Johannesburg — With Ebola continuing to spread in Guinea, Sierra Leone and Liberia, bringing the epidemic under control will require a massive deployment of resources by governments in West Africa and aid organisations, according to the international medical organisation Doctors Without Borders (MSF) – while warning that it has reached the limits of what its teams can do.
Ebola patients have been identified in more than 60 separate locations across the three countries, complicating efforts to treat patients and curb the outbreak.
“The epidemic is out of control,” says Dr Bart Janssens, MSF director of operations. “With the appearance of new sites in Guinea, Sierra Leone and Liberia, there is a real risk of it spreading to other areas.”
MSF is currently the only aid organisation treating people affected by the Ebola virus, which can kill up to 90 percent of those infected. Since the outbreak began in March, MSF has treated some 470 patients, 215 of them confirmed cases, in specialised centres set up in the region. However, MSF is having difficulty responding to the large number of new cases and new locations.
“We have reached our limits,” says Janssens. “Despite the human resources and equipment deployed by MSF in the three affected countries, we are no longer able to send teams to the new outbreak sites.”
The scale of the current Ebola epidemic is unprecedented in terms of geographical distribution, people infected and deaths. There have been 528 cases and 337 deaths since the epidemic began, according to latest figures from the World Health Organization (WHO).
This is the first time that Ebola has broken out in the region, and local communities are still very frightened of the disease, viewing health facilities with suspicion. Meanwhile, a lack of understanding about how the disease spreads has seen people continue to attend funerals where infection-control measures are not implemented.
Despite the presence of a number of organisations working to raise awareness about the disease, their activities have not yet managed to reduce public anxiety about Ebola.
Meanwhile, civil society and political and religious authorities are failing to acknowledge the scale of the epidemic, with few prominent figures spreading messages promoting the fight against the disease.

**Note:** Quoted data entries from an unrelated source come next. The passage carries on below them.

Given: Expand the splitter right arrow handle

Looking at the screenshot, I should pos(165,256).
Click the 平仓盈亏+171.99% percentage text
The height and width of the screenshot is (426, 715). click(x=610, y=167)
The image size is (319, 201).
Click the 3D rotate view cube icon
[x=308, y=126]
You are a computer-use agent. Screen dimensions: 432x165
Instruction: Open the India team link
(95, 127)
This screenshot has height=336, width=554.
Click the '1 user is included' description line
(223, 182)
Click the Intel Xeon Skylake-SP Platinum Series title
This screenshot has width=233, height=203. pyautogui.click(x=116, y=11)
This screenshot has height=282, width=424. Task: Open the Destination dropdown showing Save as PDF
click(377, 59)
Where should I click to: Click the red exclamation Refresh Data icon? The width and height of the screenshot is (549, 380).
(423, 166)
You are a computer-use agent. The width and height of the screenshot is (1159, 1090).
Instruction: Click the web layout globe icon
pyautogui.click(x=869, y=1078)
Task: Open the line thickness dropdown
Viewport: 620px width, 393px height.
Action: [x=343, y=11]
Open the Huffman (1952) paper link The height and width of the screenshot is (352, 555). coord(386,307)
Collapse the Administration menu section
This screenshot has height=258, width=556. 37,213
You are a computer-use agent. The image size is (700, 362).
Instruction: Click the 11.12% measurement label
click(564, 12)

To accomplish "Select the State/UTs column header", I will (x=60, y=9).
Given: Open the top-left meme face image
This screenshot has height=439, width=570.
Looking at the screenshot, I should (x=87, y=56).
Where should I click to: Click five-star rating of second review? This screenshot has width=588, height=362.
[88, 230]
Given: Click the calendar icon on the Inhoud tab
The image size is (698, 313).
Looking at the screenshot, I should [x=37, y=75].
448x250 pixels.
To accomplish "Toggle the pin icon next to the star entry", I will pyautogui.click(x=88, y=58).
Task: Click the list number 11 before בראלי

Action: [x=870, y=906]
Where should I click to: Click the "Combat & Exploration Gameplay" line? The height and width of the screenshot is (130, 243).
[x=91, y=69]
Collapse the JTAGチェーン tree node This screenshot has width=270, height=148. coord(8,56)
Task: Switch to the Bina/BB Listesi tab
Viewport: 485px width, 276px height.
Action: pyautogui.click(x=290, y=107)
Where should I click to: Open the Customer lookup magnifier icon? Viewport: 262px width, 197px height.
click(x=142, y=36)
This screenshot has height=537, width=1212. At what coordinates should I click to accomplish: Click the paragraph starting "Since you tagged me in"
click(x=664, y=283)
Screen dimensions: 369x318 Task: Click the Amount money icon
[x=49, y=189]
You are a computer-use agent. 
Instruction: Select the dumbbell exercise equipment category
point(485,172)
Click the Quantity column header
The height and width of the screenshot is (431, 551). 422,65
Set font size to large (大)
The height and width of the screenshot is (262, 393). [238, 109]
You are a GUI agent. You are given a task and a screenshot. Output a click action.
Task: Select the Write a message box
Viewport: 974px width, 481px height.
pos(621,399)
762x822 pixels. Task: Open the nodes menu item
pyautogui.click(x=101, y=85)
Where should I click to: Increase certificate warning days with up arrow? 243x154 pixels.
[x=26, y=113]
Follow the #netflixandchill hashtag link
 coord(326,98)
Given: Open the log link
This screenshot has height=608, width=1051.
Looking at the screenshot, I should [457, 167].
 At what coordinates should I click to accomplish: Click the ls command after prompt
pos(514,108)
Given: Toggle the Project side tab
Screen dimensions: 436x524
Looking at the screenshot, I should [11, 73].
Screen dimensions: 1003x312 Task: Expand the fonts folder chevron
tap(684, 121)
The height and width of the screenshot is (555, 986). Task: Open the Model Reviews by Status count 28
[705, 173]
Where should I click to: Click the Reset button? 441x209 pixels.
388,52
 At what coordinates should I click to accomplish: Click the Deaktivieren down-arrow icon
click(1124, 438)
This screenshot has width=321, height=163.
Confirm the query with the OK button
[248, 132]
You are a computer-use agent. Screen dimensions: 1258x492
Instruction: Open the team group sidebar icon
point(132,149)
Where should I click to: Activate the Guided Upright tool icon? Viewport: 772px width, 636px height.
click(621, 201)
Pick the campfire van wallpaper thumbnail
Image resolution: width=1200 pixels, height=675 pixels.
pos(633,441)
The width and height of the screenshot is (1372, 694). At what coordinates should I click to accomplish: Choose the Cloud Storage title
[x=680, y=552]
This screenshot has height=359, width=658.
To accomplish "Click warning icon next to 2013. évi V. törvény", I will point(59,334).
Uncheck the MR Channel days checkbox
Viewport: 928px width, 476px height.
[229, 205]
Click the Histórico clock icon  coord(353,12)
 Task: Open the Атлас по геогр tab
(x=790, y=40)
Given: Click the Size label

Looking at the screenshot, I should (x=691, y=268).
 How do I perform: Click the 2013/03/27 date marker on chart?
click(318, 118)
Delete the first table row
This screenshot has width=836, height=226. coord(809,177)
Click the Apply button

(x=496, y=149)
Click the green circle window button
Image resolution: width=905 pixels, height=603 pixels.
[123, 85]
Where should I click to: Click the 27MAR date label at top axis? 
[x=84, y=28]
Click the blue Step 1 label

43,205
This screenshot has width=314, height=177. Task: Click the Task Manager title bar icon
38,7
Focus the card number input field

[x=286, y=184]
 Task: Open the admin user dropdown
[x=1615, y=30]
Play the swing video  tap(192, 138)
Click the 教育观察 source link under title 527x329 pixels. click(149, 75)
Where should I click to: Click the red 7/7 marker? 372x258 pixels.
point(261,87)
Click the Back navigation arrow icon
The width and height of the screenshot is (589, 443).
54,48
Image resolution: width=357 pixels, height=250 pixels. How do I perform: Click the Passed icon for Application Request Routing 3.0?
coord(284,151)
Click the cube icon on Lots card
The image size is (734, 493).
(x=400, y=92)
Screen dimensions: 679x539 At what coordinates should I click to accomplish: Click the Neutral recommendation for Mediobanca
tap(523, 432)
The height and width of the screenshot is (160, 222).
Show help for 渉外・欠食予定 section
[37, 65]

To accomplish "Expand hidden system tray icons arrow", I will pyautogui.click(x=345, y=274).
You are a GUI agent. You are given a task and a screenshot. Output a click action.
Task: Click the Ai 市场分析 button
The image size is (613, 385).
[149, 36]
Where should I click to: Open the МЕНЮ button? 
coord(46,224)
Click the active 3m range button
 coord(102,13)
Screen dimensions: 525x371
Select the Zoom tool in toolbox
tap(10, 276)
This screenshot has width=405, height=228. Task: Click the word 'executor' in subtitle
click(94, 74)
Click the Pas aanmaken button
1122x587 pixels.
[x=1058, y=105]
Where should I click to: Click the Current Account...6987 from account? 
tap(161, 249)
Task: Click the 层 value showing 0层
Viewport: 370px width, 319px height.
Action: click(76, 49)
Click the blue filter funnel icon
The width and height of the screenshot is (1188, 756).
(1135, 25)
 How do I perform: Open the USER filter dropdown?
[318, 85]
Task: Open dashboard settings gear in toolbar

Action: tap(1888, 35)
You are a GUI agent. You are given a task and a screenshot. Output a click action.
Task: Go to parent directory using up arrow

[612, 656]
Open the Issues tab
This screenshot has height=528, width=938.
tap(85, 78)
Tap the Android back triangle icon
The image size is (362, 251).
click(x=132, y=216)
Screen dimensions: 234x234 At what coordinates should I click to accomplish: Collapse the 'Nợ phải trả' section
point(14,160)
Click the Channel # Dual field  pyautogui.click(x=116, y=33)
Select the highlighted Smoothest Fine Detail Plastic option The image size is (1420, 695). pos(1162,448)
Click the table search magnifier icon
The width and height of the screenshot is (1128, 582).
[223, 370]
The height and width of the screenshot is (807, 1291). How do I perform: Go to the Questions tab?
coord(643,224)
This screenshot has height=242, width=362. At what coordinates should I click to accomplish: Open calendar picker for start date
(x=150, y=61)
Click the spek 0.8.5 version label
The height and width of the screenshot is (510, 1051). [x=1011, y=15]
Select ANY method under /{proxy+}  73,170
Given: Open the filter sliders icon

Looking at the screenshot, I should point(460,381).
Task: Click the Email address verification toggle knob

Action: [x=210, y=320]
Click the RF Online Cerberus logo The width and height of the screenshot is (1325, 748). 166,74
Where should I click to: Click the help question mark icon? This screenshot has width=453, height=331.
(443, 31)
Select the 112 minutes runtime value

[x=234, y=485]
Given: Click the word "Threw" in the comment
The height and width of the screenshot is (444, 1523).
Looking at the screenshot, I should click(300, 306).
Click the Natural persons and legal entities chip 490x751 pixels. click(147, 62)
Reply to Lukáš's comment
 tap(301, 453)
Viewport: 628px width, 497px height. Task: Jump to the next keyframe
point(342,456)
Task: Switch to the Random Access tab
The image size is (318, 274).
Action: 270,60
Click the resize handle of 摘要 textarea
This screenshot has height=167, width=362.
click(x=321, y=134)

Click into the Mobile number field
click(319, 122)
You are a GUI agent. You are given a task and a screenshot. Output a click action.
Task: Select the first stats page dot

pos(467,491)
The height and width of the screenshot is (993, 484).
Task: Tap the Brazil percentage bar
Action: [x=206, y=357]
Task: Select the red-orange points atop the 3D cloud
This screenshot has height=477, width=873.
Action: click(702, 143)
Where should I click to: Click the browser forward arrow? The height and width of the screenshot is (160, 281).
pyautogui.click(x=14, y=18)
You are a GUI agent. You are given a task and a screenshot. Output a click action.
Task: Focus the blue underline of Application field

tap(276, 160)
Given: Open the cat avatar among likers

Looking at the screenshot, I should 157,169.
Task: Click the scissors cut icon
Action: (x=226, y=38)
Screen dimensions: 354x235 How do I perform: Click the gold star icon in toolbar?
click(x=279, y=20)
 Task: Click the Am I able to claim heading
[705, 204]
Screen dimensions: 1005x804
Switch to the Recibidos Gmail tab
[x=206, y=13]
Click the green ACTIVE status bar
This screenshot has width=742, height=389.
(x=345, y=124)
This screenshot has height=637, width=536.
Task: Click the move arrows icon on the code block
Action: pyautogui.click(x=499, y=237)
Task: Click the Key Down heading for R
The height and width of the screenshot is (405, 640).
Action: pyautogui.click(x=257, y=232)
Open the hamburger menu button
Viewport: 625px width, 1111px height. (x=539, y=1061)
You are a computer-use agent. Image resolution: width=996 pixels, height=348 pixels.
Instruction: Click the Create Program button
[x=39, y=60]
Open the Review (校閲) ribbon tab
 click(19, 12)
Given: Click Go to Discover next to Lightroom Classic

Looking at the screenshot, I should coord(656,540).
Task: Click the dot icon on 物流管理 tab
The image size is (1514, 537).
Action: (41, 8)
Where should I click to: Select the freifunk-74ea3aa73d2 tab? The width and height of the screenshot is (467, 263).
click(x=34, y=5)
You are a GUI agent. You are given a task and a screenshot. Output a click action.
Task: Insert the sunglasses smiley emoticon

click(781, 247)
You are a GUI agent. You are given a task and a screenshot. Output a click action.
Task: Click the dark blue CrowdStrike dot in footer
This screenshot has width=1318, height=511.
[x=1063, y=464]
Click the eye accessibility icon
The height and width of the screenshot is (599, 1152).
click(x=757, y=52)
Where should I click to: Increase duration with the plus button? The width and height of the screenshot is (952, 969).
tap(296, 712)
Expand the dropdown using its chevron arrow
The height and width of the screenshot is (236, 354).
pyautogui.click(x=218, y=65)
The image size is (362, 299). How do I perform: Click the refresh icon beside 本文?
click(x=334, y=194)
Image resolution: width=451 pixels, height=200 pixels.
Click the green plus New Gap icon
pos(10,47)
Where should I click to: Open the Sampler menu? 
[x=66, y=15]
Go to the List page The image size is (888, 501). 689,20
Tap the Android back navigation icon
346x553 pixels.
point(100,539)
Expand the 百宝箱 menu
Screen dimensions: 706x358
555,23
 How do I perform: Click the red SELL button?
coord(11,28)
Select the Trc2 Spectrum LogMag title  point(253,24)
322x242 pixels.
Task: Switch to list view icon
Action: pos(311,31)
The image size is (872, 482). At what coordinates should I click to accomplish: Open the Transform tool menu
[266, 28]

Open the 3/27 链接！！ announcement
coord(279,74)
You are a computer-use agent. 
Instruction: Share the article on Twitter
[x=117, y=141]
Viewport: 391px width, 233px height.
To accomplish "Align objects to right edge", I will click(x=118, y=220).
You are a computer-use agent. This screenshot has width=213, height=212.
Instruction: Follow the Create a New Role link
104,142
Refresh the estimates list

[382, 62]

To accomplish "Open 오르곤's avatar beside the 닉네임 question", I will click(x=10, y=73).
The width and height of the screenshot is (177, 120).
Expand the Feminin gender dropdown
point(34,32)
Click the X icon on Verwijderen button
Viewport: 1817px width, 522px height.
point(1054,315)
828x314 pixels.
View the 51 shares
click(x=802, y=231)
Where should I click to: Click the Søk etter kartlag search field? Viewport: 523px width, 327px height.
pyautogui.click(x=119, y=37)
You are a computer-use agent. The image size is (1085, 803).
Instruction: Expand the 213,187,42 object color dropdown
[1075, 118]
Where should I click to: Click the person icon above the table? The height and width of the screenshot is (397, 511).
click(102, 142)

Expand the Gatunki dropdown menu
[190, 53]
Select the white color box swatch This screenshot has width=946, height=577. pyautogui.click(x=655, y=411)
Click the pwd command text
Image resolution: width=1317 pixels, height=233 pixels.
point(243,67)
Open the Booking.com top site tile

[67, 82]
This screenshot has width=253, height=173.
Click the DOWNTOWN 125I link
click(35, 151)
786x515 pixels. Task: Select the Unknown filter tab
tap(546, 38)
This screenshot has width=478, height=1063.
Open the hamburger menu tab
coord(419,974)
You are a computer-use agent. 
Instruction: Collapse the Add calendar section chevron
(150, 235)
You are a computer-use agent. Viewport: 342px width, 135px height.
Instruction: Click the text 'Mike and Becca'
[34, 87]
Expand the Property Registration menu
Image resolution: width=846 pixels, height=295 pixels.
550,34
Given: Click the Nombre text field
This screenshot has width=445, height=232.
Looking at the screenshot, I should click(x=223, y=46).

“The WHO, the affected countries and their neighbouring countries must deploy the resources necessary to fight an epidemic of this scale,” says Janssens. “In particular, qualified medical staff need to be made available, training in how to treat Ebola needs to be organised and, contact tracing and awareness-raising activities among the population need to be stepped up. Ebola is no longer a public health issue limited to Guinea: it is affecting the whole of West Africa.”
In Guinea, MSF is supporting the health authorities in delivering medical care for patients in Conakry, Télimélé and Guéckédou. Treatment units were built in Macenta, Kissidougou and Dabola. MSF teams are responding to alerts in villages, raising awareness in communities and offering psychological support to patients and their families. MSF is also giving support for epidemiological surveillance.
In Sierra Leone, working with the Ministry of Health, an MSF team is constructing a 50-bed Ebola treatment centre in Kailahun, due to open this week. Small transit care units have already been set up in Koidu and Daru, with a third to open soon in Buedu. MSF has also provided the Ministry of Health with supplies in order to support the construction of further treatment centres.
In Liberia, an MSF team has set up a treatment unit in Foya (in the north) and another in the JFK hospital in Monrovia in recent weeks. MSF has also organised training courses and donated equipment.
MSF currently has some 300 international and national staff working in Guinea, Sierra Leone and Liberia. It has sent more than 40 tonnes of equipment and supplies to the region to help fight the epidemic.